[Aim of the exercise]:
Nothing but the lines from the one containing "Image resolution: width=197, height=2576." through the end of the entries below should be set down, each exactly as written.

--- Data supplied Enclosed Below ---

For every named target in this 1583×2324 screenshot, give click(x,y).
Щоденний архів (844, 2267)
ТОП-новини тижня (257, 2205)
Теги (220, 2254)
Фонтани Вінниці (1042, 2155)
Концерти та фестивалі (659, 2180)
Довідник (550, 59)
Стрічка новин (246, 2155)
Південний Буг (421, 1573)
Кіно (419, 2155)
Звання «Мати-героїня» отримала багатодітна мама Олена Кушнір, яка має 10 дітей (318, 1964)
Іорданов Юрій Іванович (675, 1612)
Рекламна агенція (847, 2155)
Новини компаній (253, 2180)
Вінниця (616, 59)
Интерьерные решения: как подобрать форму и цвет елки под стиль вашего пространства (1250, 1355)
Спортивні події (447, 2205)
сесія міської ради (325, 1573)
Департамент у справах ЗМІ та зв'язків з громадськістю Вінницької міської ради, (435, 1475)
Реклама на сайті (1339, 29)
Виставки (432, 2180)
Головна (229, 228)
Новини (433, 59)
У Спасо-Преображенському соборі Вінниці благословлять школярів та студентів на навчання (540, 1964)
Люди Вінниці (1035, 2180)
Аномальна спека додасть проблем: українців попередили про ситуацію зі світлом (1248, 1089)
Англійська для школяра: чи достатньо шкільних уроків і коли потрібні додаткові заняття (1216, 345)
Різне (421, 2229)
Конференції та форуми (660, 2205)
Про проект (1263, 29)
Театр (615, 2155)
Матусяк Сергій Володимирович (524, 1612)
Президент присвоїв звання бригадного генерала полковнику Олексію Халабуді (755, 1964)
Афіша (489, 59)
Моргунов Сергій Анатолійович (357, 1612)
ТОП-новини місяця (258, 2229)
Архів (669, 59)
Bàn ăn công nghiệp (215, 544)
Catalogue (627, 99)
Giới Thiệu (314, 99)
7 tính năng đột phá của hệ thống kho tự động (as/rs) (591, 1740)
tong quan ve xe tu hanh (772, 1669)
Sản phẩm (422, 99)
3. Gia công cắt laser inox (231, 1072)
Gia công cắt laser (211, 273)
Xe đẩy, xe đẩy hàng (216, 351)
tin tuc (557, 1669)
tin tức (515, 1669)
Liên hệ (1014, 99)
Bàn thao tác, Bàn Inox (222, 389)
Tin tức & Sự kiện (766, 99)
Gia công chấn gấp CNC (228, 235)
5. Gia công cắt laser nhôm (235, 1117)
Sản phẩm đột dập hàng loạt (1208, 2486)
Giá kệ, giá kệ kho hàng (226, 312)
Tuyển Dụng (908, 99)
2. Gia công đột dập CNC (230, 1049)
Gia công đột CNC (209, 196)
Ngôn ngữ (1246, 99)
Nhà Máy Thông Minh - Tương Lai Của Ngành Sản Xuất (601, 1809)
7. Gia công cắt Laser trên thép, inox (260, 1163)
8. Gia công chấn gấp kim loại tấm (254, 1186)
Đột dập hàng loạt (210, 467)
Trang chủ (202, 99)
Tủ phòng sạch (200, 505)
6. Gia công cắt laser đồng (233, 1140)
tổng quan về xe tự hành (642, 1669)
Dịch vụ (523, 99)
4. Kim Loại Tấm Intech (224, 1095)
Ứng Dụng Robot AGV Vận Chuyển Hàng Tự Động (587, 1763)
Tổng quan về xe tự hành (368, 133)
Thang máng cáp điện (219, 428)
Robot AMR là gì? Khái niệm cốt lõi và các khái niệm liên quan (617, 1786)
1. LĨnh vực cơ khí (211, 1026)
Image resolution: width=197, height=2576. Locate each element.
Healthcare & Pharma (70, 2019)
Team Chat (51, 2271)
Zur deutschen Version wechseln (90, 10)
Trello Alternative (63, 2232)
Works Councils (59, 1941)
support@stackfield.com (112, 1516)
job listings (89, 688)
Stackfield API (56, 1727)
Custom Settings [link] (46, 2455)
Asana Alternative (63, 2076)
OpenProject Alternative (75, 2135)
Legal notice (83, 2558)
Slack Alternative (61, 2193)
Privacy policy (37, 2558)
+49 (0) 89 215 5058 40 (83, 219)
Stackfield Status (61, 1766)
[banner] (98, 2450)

--- End of Enclosed Data supplied ---

[Reply]:
Image resolution: width=197, height=2576. Locate each element.
Healthcare & Pharma (70, 2019)
Team Chat (51, 2271)
Zur deutschen Version wechseln (90, 10)
Trello Alternative (63, 2232)
Works Councils (59, 1941)
support@stackfield.com (112, 1516)
job listings (89, 688)
Stackfield API (56, 1727)
Custom Settings [link] (46, 2455)
Asana Alternative (63, 2076)
OpenProject Alternative (75, 2135)
Legal notice (83, 2558)
Slack Alternative (61, 2193)
Privacy policy (37, 2558)
+49 (0) 89 215 5058 40 (83, 219)
Stackfield Status (61, 1766)
[banner] (98, 2450)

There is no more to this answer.